Python formatting #4035

mzient · 2022-07-04T17:03:02Z

Signed-off-by: Michal Zientkiewicz michalz@nvidia.com

Category:

Refactoring
Formatting
Bug fix

Description:

Formatting
Minor refactoring to make code easier to read
Fixed minor bugs in segmentation pipeline test**

Additional information:

Affected modules and functionalities:

Key points relevant for the review:

Tests:

Checklist

Documentation

DALI team only

Requirements

Implements new requirements
Affects existing requirements
N/A

REQ IDs: N/A

JIRA TASK: DALI-2824

Signed-off-by: Michal Zientkiewicz <michalz@nvidia.com>

mzient · 2022-07-05T16:03:24Z

dali/test/python/test_operator_reader_shuffling.py

+    # each GPU needs to iterate from `shard_id * data_size / num_gpus` samples
+    # to `(shard_id + 1)* data_size / num_gpus`
    # after each epoch each GPU moves to the next shard
-    # epochs_run takes into account that after epoch readers advances to the next shard, if shuffle_after_epoch or stick_to_shard
-    # if doesn't matter and could/should be 0
-    # it is relevant only pad_last_batch == False, otherwise each shard has the same size thanks to padding
+    # epochs_run takes into account that after epoch readers advances to the
+    # next shard, if shuffle_after_epoch or stick_to_shard if doesn't matter
+    # and could/should be 0
+    # it is relevant only if pad_last_batch == False, otherwise each shard has
+    # the same size thanks to padding


To someone knowledgeable: what does this mean? The grammar is quite broken and I wasn't able to fix it without the risk of changing the meaning.
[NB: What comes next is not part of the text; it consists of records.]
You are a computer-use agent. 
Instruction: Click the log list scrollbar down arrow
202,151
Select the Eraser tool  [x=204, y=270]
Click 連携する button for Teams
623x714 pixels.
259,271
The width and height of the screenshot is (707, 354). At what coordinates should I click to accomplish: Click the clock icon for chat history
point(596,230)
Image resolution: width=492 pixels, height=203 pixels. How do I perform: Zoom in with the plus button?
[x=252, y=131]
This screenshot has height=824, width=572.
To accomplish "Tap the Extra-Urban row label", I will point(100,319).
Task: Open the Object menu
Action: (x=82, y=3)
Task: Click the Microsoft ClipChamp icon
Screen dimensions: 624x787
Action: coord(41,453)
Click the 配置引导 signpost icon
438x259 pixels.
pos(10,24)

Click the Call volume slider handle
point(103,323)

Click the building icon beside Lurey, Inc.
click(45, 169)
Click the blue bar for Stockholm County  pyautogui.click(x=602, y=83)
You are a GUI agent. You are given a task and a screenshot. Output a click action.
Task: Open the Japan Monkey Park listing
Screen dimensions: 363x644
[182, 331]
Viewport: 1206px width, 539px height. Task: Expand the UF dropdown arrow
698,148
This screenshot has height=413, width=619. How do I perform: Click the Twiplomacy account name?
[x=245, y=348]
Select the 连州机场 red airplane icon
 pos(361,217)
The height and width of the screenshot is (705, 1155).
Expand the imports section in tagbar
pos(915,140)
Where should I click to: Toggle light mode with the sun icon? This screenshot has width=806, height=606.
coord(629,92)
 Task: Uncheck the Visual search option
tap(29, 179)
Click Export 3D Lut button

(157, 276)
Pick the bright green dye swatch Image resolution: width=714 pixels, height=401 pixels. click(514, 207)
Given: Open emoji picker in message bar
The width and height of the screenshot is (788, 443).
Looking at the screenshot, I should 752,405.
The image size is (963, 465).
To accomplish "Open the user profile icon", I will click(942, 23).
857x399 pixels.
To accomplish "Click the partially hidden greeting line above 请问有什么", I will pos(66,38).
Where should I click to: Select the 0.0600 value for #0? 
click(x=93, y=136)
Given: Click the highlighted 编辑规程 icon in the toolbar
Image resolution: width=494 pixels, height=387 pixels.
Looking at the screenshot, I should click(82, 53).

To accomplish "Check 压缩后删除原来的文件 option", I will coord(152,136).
My understanding from the comment and the code. Feel free to copy it or reword it as you see fit:

there's a variable epochs_run that tells you the epoch count.

Epochs run is used to know in which shard we currently are. This is because we move to the next shard at the end of the epoch. Here's an example:
3 shards:
Epoch 0: [shard0, shard1, shard2] # meaning pipelines are reading those shards
Epoch 1: [shard1, shard2, shard0]
Epoch 2: [shard2, shard0, shard1] # ... and so on

Such logic does not make sense when shuffle_after_epoch=True or stick_to_shard=True, therefore we just set epochs_run=0 so that it doesn't influence in the shard_size calculation

Also, when pad_last_batch=False, all shards at the same size, so this logic also becomes irrelevant.

mzient · 2022-07-05T16:03:44Z

!build

dali-automaton · 2022-07-05T16:05:10Z

CI MESSAGE: [5261344]: BUILD STARTED

mzient · 2022-07-05T16:20:49Z

dali/test/python/test_dali_tf_plugin_cpu_only_dataset.py

+                                 output_dtypes=(tf.int32),
+                                 output_shapes=[(1)])


These aren't tuples - just values in parenthesis. What was the intention?

Looks like the author meant [(1,)] and (tf.int32,)

It doesn't work with the trailing commas. Fixing it (if necessary) is beyond the scope of this task.
I'll remove the misleading parenthesis, though.

Signed-off-by: Michal Zientkiewicz <michalz@nvidia.com>

mzient · 2022-07-05T16:27:46Z

dali/test/python/test_operator_slice.py

+
+    with assert_raises(
+            RuntimeError,
+            glob='"end", "rel_end", "shape", and "rel_shape" arguments are mutually exclusive'):


Here I deliberately chose the other quotes to get rid of escape sequences.

Signed-off-by: Michal Zientkiewicz <michalz@nvidia.com>

mzient · 2022-07-05T16:34:07Z

dali/test/python/test_pipeline_segmentation.py

            np.testing.assert_allclose(expected_out_vertices_abs, out_vertices_abs, rtol=1e-4)

            # Checking clamping of the relative coordinates
-            expected_out_vertices_clamped = np.copy(expected_out_vertices)
-            np.clip(expected_out_vertices_clamped, a_min=0.0, a_max=1.0)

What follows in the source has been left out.